GAS Futures Rise on U.S. Heat Wave


"Traders bet many Americans will need to stay inside to escape the heat."

Dow Jones, Amy D'Onofrio

Natural-gas futures rose slightly Tuesday as a heat wave moved in over the eastern half of the country.

Natural gas for August delivery recently traded up $0.013, or 0.3%, to $4.301 a million British thermal units on the New York Mercantile Exchange.

Traders bet many Americans will need to stay inside to escape the heat, likely requiring more natural gas to be burned to generate electricity to power air conditioning. The fuel accounts for about a quarter of U.S. electricity generation.

Above-normal temperatures are expected across the Midwest and East as excessive heat warnings and advisories are in effect from Texas eastward to the Mid-Atlantic states, according to the National Weather Service.

Heat combined with humidity is expected to make many cities in the southern half of the country feel like the temperature is above 100 degrees.

The central U.S. will see more above-normal heat according to MDA EarthSat Weather's forecast for next week.
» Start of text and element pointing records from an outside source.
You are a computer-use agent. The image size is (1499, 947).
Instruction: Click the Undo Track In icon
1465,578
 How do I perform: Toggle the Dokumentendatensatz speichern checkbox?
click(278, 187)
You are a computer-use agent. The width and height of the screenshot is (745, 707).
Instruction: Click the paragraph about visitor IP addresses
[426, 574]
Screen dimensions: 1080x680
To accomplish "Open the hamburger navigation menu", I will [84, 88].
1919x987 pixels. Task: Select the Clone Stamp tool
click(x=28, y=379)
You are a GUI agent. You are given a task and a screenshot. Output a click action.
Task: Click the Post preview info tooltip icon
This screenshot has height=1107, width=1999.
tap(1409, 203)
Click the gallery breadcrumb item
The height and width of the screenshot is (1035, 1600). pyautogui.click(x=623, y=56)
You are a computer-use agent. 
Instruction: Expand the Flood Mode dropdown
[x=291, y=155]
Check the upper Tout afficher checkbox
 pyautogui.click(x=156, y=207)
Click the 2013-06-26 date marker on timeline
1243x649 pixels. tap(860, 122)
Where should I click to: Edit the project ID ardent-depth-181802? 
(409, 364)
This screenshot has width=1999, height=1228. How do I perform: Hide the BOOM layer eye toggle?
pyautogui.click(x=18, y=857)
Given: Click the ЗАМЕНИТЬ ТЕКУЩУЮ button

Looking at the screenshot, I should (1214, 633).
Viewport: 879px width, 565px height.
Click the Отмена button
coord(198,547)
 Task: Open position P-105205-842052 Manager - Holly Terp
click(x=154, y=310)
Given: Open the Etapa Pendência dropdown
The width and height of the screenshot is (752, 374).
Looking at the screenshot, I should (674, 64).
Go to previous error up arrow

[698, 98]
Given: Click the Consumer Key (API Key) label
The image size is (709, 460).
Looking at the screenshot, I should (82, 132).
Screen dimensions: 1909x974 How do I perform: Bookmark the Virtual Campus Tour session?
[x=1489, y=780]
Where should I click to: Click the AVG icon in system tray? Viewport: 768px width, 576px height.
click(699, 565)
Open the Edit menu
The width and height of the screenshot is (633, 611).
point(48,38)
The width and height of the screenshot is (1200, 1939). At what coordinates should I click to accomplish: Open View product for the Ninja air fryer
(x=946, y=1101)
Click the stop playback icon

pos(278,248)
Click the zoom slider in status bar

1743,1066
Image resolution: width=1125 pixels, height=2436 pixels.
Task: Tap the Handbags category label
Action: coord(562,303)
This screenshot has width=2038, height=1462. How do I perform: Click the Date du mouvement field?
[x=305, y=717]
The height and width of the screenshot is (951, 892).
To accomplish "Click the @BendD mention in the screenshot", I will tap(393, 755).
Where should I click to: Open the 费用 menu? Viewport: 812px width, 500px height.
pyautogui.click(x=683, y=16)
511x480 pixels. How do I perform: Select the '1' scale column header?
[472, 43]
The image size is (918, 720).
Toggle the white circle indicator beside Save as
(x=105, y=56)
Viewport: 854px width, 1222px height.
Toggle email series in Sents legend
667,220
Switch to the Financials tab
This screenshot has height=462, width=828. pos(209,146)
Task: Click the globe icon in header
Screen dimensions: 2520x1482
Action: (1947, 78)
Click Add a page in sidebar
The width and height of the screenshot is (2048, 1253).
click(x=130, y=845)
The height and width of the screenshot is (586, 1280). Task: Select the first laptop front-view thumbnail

The most intense heat may be seen across the northern Plains, the private forecaster said.

A break from the heat later in the week could lead to lower prices; there aren't storm threats to production in the Gulf of Mexico and production remains high, Kilduff Group energy analyst Mike Fitzpatrick said.

"Natural gas is hampered by the burden of oversupply and not enough demand," said Jay Levine, president of Enerjay LLC.

Futures are bouncing off of a $4.25 support area, where there's good technical support, he said.

The Energy Information Administration will release its Short-Term Energy Outlook later Tuesday, which will include forecasts for natural-gas production and consumption.

Levine said he puts little emphasis on reports like this one, as it tends to mirror existing fundamentals for natural gas.

"The market tends to have a knee-jerk reaction to any report," he said.